— What you are asked to do —
Word for word, and with pictures excluded, copy out all the records that follow.
=== Given records ===
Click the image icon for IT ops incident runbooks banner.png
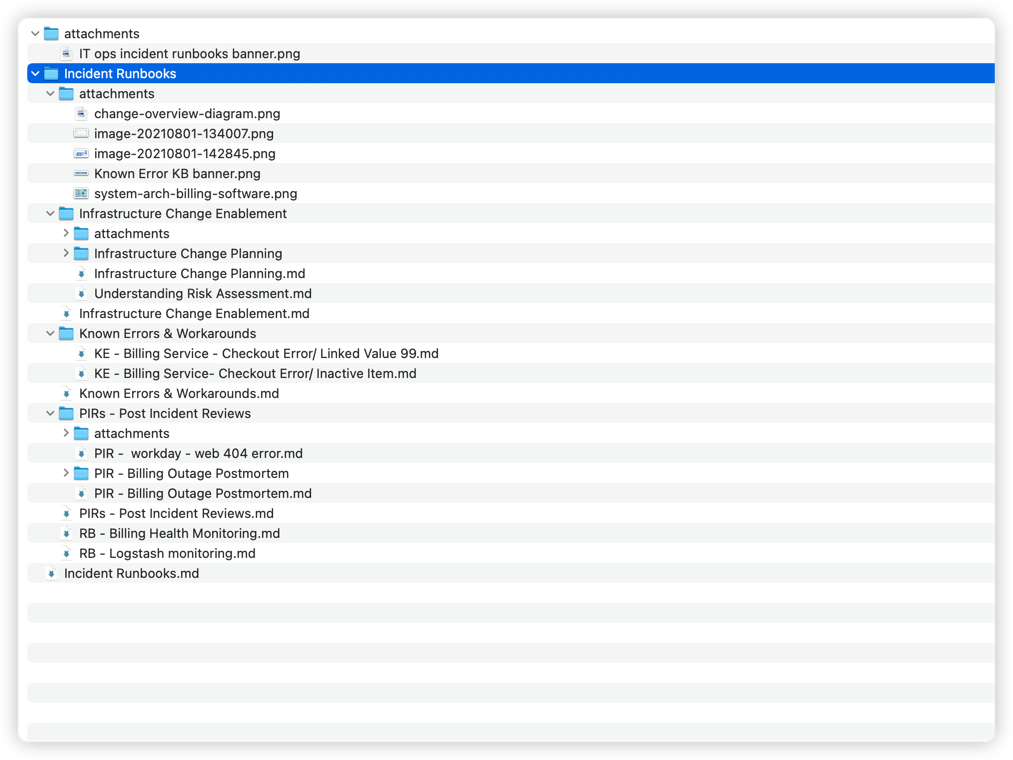 [66, 53]
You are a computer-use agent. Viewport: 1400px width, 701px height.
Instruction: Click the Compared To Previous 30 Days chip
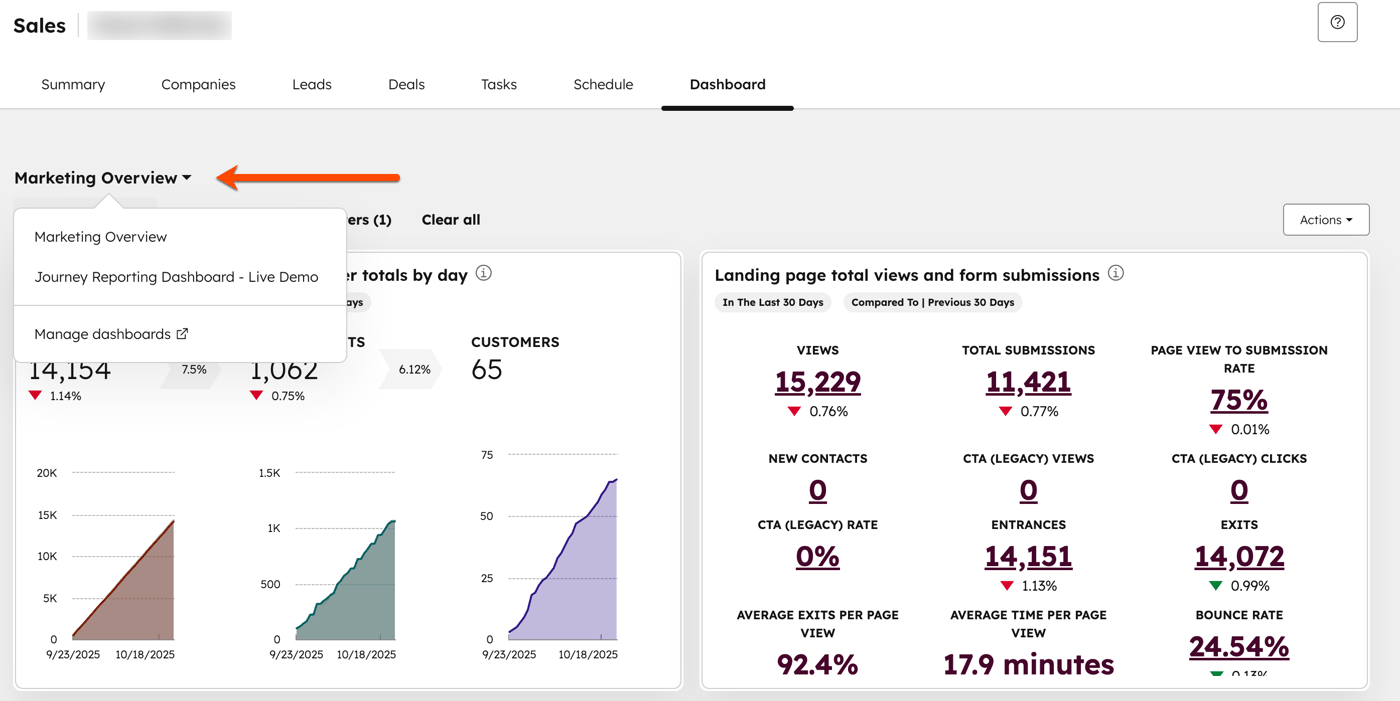pyautogui.click(x=932, y=302)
===
— Exercise result —
Click the image icon for IT ops incident runbooks banner.png
 [66, 53]
You are a computer-use agent. Viewport: 1400px width, 701px height.
Instruction: Click the Compared To Previous 30 Days chip
pyautogui.click(x=932, y=302)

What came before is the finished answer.